Directed by Jordan Downey
Ladies and gentlemen, I have found a new least-favorite movie of all-time.
How can a movie this idiotic, childish, unfunny, insultingly bad and completely pointless exist? Not a single moment of this 100-minute turd is anything but unpleasant, as it does nothing but try to one-up the original by completely missing the point as to what made the first one so good. Instead of focusing on anything that could be of even the slightest interest to the audience and giving the cheap laughs and silly one-liners we were hoping for, this movie tries its hardest to be offensive and ridiculous without giving so much as a second thought to whether or not it might be misconceived as enjoyable. The joke of having a killer turkey puppet with a foul mouth is enough to sustain a 60-70 minute B-movie. It was a funny premise, and the way it was presented made it quite an entertaining experience. What they didn't seem to understand was that A) this wasn't a movie that needed a sequel in the first place, B) 100 minutes is far too long for a movie like this to be, and C) if you're going to make a sequel, it wouldn't hurt to make it something like the original. People wanting a movie that's even at all like the original Thankskilling will be sorely disappointed, as this horrific display barely even bothers to give the turkey anything to do.

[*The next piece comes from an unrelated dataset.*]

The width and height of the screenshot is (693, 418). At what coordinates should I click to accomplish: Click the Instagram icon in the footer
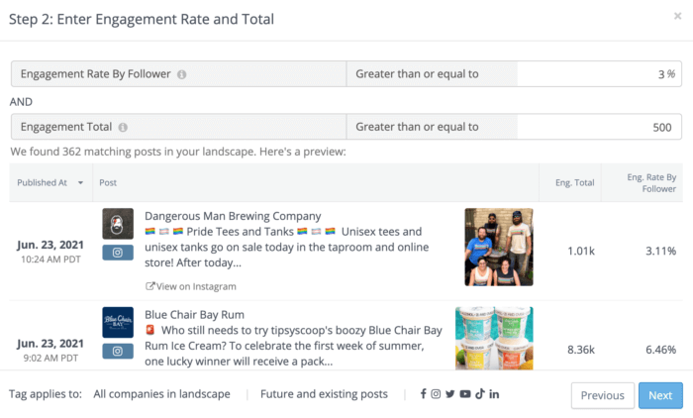tap(437, 394)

Now, we all have to accept the fact that the original is a really, really stupid movie. It's hilarious, but stupid. That being said, the reactions of the characters and the absurdity of the situation was well-balanced enough to keep it from totally losing its audience. Yes, some really dumb things happened in that movie, but for the most part, the characters involved were normal enough and believably human to the point where it became humorous. What this movie doesn't seem to understand is that in order for an absurd joke to work, everything surrounding that joke can't be equally ridiculous. If everything in the movie is insanely stupid and unbelievable, suddenly the turkey becomes relatively pointless. The joke is killed. A good part of what made the first one (and almost every movie of this particular brand of humor) so entertaining was in how it toyed with your expectations and was convincing enough at seemingly taking place in reality to make you laugh and be totally surprised by the reactions of its characters when an absurd situation arose. This movie never gives you any expectations, apart from a never-ending barrage of unfunny genitalia jokes that don't seem to have any more thought put into them than a 6-year-old who just discovered a new swear word. Not to mention the fact that this endless stream of diarrhea doesn't even slow down enough to let any of these "jokes" be delivered with any comedic timing. So you're basically stuck watching over an hour and a half of unfunny, poorly-delivered, infantile jokes that never seem to slow down or stop.

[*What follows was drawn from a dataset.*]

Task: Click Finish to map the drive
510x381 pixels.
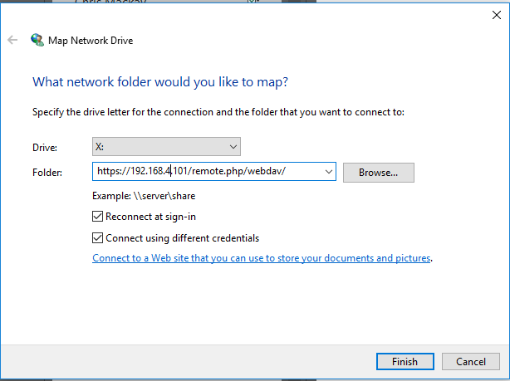Action: 405,362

Let me make this clear: I was not offended by the content in this movie. A lot of the things that were said and done in this movie were gross, but I'm not the kind of person who gets offended by things like that. It's the fact that someone out there thought what they wrote, put on film, and presented to others here was something anyone could find funny at all that offends me. I am offended by the existence of a movie this bad. There is nothing redeemable here. Not a single worthwhile joke, not even to me -- which is saying something. If you enjoy this movie, I will assume there is something so horribly wrong with you, no doctor or medication in the world could save you. Yes, it was that bad.